Myanmar's new rulers take seats in parliament, eye presidency

The National League for Democracy won a landslide election win last November. It now controls parliament and is preparing to pick the country's next president. 

Soe Zeya Tun/Reuters
Aung San Suu Kyi arrives to the opening of the new parliament in Naypyitaw, Myanmar, on Monday. After decades of struggle, hundreds of lawmakers from her National League for Democracy will form Myanmar's ruling party.

Myanmar entered a new political era Monday as members of Aung San Suu Kyi's pro-democracy party took their seats in parliament, paving the way for the selection of the country's first democratically elected government in more than five decades.

The National League for Democracy party (NLD) won 80 percent of the seats in November's watershed election. The challenge the party now faces is to turn "vague aspirations into a coherent policy platform" in one of Southeast Asia's poorest countries, Reuters reports. 

First, lawmakers must choose a new president to succeed Thein Sein, a retired general who will step down at the end of March. While the military-dictated constitution bars Aung San Suu Kyi's from taking the presidency, she has said the NLD victory places her “above the president.” She has vowed to rule from behind the scenes through a proxy, though it's still a closely guarded secret whom she will nominate. 

"We don't know exactly when the presidential election will happen. We cannot tell you anything about who will be nominated as the presidential candidates as well," Zayar Thaw, an NLD legislator, told The Associated Press.

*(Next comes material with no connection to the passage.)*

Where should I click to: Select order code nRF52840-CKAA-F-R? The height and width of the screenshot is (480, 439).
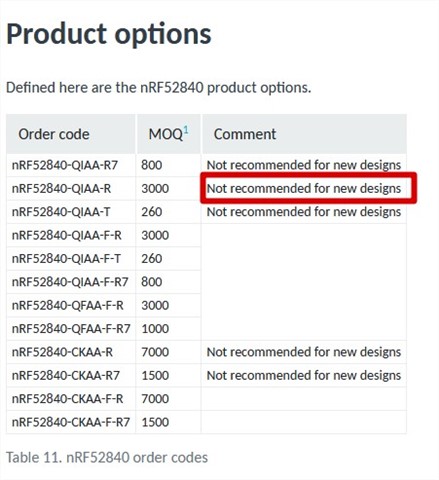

In the election of the president and other matters before parliament, observers are closely watching Aung San Suu Kyi's relationship with the military, reports Agence France Press. The constitution ensures that the military still controls a quarter of the seats in parliament and key government ministries, including home and defense. Aung San Suu Kyi has met with senior military leaders to try to ensure a smooth change of government, and they have vowed not to interfere.

Despite the challenges ahead, Roland Kobia, the European Union ambassador to Myanmar, said that the nation was on track to true democracy. “Myanmar is step by step confirming its aspiration to a real democratic change and to a genuinely new political direction,” he told the Guardian. “A lot still needs to be done, but meaningful progress can happen through the commitment of the Myanmar people and political will of its leaders.”

On the policy front, the NLD has made rooting out corruption a priority, along with improving the rule of law and raising living standards. As Delphine Schrank reported for The Christian Science Monitor last week:

In recent years, efforts for reforms under President Thein Sein, and the lifting of sanctions, meant an influx of foreign investment and loosening up of banking. But implementation has been unclear. The operations of military-linked conglomerates has been opaque. They, together with a handful of business moguls, have held a monopoly over key natural resources including oil and jade. That means the NLD economic team will have to tread carefully, according to members of its economic team. To really address an entrenched system of bribery, or “tea money” in the local parlance, will take a generational change, said tycoon Serge Pun.

Establishing an accountable and functioning democracy is only one of the hurdles Myanmar faces in the coming years. The new government will also have to contend with long simmering ethnic rebellions in several regions of the country and global pressure over human rights abuses against the Rohingya Muslim minority.